= WHAT IS BEING ASKED =
Your answer should be exactly the lines from the one that contains "You are a computer-use agent. The" through the final line of the entries below, and nothing else.

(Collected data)
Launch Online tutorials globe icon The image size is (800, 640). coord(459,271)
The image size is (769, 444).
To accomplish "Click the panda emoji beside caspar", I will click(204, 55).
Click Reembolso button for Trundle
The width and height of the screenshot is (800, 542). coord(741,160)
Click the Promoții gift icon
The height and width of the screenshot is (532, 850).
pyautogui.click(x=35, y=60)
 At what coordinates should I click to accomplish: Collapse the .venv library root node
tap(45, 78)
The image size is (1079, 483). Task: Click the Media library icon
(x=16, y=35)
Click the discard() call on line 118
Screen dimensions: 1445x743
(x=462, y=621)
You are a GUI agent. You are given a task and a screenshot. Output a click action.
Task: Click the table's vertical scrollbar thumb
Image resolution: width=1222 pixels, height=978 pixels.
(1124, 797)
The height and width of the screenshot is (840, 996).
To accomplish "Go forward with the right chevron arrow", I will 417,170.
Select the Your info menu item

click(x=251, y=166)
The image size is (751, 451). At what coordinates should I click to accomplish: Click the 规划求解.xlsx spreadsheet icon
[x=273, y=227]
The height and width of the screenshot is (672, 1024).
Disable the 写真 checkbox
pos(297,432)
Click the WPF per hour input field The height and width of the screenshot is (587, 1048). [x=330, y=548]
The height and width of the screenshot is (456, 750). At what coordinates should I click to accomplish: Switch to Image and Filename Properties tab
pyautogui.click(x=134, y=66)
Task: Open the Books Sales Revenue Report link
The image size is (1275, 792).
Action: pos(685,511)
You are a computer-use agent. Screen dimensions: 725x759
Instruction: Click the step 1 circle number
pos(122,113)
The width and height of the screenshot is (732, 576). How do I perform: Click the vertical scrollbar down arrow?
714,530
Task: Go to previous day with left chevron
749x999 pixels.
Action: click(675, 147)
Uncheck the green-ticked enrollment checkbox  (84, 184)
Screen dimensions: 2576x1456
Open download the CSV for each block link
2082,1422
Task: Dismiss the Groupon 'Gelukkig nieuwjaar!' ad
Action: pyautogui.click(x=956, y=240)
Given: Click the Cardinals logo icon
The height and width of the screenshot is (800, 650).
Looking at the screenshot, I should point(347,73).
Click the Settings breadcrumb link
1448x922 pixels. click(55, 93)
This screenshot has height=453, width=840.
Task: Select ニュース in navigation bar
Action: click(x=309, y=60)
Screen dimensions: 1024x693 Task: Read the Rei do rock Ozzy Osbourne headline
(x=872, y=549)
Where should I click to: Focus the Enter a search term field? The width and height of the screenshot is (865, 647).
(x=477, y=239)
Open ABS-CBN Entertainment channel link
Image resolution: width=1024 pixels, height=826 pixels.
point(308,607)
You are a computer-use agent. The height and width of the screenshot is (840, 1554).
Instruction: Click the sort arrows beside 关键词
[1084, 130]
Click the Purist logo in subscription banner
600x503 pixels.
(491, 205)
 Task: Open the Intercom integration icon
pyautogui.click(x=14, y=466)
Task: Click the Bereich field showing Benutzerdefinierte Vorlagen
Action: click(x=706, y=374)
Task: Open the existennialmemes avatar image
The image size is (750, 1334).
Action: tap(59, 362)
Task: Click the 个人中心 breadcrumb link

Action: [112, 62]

= WRITTEN RESPONSE =
You are a computer-use agent. The height and width of the screenshot is (840, 1554).
Instruction: Click the sort arrows beside 关键词
[1084, 130]
Click the Purist logo in subscription banner
600x503 pixels.
(491, 205)
 Task: Open the Intercom integration icon
pyautogui.click(x=14, y=466)
Task: Click the Bereich field showing Benutzerdefinierte Vorlagen
Action: click(x=706, y=374)
Task: Open the existennialmemes avatar image
The image size is (750, 1334).
Action: tap(59, 362)
Task: Click the 个人中心 breadcrumb link

Action: [112, 62]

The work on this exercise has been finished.